[TO DO]
1. Translate this sentence from the post on God's existence into Spanish: "If the faculty of choice were removed by demonstrating God’s or Jesus Christ’s existence and there was evidence of his miracles, the New Covenant would be void."
2. Update the post on God's existence from "An argument for" to "God contradicting himself.", changing "New Covenant" to "new covenant".
3. Which Bible verse does the post on God's existence quote as the core tenet of the New Covenant?

── TEXT PROVIDED ──

An argument for God's existence

Hi guys, I thought of this argument. It would be interesting to see people’s thoughts on it.

Introduction
The fact that we cannot prove or disprove God’s existence empirically or otherwise, could be because we are not supposed to. Since it would not be congruent with his New Covenant. If the faculty of choice were removed by demonstrating God’s or Jesus Christ’s existence and there was evidence of his miracles, the New Covenant would be void. The New Covenant expressly states, “anyone who believes in God’s Son has eternal life (John 3:36 NLT)”, which is the core tenet. The nature of proof is that it removes the requirement for belief, therefore why would God void his own New Covenant by allowing us to prove his existence empirically or otherwise. That would cause belief in Jesus Christ to be unnecessary and would result in God contradicting himself.

───
── DATA SEGMENT ──

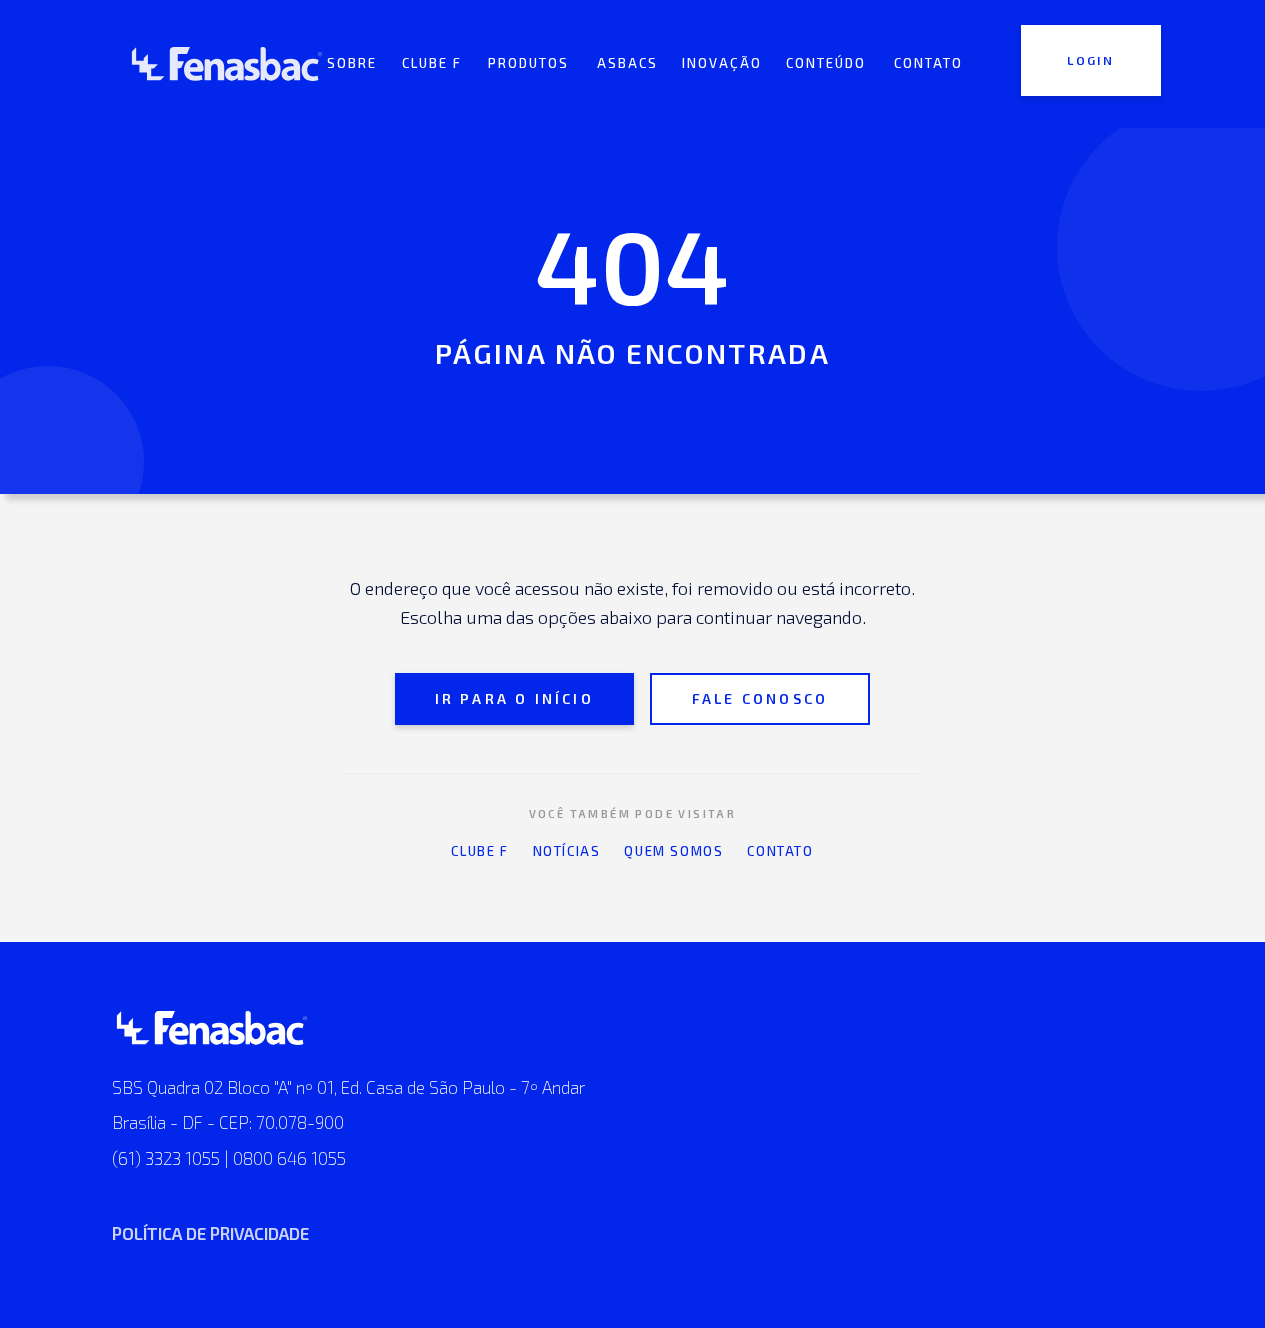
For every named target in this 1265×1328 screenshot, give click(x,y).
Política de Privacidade (210, 1233)
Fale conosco (760, 698)
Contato (780, 851)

───

[RESPONSES TO THE EXERCISE]
1. Si la facultad de elección fuera eliminada al demostrar la existencia de Dios o de Jesucristo y hubiera evidencia de sus milagros, el Nuevo Pacto quedaría anulado.

2.
An argument for God's existence

Hi guys, I thought of this argument. It would be interesting to see people’s thoughts on it.

Introduction
The fact that we cannot prove or disprove God’s existence empirically or otherwise, could be because we are not supposed to. Since it would not be congruent with his new covenant. If the faculty of choice were removed by demonstrating God’s or Jesus Christ’s existence and there was evidence of his miracles, the new covenant would be void. The new covenant expressly states, “anyone who believes in God’s Son has eternal life (John 3:36 NLT)”, which is the core tenet. The nature of proof is that it removes the requirement for belief, therefore why would God void his own new covenant by allowing us to prove his existence empirically or otherwise. That would cause belief in Jesus Christ to be unnecessary and would result in God contradicting himself.

3. John 3:36 (NLT).